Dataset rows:
• • • • •

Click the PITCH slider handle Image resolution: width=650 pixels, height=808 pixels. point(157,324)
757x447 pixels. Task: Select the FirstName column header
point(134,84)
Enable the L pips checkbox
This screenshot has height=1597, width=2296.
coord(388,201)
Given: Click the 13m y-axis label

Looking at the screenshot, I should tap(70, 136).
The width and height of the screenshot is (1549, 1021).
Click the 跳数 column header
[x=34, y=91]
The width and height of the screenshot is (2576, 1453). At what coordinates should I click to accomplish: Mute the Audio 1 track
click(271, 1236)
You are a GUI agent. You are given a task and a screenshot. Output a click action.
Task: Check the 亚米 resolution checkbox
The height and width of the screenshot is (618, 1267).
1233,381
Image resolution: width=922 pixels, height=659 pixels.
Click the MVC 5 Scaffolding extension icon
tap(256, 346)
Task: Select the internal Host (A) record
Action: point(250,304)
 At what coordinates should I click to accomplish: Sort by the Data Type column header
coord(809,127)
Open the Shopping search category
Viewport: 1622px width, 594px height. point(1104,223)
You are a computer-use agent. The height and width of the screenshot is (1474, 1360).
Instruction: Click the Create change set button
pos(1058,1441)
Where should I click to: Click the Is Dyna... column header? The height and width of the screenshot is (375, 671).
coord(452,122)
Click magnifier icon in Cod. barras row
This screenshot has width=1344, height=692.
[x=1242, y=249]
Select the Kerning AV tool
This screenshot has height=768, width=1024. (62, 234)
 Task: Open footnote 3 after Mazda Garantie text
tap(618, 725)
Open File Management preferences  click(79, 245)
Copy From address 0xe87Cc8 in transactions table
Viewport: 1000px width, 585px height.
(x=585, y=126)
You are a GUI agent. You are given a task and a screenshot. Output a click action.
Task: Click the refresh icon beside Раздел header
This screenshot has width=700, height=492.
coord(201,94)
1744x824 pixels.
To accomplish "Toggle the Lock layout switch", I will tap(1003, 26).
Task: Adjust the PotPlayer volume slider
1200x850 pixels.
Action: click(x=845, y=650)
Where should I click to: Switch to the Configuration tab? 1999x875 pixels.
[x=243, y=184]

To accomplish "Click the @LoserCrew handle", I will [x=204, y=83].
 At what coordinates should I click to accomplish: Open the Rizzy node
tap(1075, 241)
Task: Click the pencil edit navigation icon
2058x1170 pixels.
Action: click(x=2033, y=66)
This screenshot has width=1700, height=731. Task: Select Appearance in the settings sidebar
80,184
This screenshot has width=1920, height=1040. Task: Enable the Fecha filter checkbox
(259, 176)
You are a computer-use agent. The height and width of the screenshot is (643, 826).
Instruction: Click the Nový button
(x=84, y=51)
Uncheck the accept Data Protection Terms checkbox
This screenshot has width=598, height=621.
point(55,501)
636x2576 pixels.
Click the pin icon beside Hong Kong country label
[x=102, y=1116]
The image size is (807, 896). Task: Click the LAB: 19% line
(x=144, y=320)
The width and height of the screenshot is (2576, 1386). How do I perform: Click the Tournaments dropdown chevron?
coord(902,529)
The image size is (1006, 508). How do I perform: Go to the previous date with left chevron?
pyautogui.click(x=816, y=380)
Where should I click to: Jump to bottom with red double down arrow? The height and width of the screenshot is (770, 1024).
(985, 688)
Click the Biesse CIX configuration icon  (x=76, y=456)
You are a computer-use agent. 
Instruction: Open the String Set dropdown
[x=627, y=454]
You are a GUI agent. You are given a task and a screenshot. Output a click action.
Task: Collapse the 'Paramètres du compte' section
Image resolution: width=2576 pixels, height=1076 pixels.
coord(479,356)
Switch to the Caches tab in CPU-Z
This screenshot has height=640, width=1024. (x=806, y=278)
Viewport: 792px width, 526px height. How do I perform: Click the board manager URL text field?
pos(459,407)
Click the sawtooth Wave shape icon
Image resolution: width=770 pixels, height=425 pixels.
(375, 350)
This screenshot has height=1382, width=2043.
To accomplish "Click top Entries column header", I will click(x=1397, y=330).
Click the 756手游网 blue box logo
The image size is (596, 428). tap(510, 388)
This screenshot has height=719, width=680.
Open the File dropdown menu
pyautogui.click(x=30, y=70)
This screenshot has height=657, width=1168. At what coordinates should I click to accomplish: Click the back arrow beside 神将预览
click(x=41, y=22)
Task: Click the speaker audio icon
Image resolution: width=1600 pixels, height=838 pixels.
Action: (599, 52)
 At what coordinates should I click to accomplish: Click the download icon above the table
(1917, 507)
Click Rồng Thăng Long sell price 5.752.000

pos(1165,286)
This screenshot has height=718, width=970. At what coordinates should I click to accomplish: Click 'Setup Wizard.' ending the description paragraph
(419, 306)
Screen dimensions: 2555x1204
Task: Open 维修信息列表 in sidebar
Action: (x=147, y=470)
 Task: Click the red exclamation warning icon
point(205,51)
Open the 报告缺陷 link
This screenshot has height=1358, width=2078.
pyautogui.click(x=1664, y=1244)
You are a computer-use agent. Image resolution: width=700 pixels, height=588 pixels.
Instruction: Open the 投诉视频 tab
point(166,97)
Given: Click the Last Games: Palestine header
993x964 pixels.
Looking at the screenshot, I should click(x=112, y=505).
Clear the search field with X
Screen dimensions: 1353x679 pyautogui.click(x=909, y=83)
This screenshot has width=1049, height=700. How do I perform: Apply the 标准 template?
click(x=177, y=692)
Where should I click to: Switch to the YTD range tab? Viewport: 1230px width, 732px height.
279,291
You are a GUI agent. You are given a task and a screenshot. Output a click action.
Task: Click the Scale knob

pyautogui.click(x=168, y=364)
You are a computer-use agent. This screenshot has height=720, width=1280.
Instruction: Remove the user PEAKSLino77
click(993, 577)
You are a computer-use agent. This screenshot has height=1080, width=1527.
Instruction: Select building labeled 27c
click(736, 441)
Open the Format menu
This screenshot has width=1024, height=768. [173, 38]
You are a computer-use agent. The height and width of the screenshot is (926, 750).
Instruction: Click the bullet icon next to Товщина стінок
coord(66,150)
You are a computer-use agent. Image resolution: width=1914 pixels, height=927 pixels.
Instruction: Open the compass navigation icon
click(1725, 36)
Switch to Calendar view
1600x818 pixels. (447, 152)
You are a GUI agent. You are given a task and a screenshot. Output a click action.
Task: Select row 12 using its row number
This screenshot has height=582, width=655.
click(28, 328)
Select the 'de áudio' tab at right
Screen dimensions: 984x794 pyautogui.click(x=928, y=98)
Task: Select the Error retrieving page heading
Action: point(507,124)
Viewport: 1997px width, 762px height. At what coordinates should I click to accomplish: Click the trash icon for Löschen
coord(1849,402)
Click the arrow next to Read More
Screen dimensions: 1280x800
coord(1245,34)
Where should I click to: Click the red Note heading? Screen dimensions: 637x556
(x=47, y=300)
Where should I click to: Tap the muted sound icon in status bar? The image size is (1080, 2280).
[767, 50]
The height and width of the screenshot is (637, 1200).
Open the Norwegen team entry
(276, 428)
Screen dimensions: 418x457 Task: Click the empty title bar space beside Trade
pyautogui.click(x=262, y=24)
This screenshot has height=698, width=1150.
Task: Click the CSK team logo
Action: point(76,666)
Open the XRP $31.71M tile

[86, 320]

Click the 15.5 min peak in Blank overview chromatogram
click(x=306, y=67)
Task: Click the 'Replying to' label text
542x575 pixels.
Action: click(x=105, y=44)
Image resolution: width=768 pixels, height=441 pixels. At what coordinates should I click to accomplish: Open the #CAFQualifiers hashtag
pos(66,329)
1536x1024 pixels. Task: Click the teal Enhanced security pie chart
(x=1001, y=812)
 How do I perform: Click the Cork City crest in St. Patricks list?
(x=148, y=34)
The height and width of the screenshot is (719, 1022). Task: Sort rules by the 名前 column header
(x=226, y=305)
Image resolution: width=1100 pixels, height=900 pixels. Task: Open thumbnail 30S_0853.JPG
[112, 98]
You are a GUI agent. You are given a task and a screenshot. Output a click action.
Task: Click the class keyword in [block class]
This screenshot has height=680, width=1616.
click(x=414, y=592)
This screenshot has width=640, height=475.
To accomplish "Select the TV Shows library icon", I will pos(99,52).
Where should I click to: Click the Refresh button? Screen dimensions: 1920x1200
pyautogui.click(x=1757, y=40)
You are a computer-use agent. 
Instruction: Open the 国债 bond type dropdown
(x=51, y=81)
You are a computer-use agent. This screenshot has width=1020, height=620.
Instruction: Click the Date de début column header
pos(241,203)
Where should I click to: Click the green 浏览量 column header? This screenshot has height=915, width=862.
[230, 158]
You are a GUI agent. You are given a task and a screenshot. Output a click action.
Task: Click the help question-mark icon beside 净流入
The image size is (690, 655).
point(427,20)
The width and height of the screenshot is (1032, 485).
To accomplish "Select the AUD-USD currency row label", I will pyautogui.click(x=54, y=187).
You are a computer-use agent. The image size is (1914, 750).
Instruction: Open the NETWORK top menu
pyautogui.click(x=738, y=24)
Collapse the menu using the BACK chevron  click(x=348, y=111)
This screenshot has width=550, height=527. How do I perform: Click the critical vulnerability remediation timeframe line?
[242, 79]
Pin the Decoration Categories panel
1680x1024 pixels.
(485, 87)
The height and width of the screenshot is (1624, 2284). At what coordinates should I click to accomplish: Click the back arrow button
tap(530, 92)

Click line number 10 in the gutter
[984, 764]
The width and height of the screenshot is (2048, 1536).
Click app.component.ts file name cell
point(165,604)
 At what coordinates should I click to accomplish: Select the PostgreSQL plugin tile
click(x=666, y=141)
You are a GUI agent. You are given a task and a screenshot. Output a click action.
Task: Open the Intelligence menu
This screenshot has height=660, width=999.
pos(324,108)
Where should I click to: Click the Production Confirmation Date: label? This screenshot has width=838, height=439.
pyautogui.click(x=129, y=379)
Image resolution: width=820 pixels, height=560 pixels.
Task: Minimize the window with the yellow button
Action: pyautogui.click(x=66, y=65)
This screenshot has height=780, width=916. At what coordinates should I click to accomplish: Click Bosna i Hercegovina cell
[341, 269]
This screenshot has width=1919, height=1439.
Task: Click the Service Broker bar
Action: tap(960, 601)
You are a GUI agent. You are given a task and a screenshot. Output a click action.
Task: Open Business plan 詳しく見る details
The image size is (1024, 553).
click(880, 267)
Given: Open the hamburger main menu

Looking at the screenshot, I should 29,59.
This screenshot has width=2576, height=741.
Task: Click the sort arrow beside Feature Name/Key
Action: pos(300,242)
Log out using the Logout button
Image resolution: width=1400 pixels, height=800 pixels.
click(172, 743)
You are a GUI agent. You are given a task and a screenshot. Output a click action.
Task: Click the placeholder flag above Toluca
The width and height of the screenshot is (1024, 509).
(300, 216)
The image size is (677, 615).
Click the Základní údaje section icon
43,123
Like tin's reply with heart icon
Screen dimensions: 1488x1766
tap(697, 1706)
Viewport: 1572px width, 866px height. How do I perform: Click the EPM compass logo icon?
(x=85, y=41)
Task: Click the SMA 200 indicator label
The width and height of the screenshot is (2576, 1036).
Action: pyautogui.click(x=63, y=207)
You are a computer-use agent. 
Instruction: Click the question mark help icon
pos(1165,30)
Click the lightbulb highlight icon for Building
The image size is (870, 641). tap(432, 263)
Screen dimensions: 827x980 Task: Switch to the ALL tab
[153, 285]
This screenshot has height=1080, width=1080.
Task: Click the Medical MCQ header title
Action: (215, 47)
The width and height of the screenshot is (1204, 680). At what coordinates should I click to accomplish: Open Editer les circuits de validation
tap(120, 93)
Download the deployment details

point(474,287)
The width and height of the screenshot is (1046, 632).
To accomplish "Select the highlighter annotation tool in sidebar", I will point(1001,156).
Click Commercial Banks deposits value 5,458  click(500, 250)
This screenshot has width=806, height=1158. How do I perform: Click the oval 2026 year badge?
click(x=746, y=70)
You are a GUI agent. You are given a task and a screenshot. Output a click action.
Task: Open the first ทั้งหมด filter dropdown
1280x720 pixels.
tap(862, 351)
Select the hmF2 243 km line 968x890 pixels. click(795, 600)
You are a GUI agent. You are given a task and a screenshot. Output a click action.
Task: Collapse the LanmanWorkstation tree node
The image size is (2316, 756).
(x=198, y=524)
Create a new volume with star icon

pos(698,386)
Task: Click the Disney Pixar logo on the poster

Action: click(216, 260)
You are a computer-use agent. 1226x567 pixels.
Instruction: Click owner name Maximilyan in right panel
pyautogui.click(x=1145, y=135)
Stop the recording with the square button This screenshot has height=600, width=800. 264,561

• • • • •

[DIRECTION]: Copy out each line of the rows above that contains the string "filter".

[ANSWER TO THIS PROBLEM]:
This screenshot has width=1920, height=1040. Task: Enable the Fecha filter checkbox
Task: Open the first ทั้งหมด filter dropdown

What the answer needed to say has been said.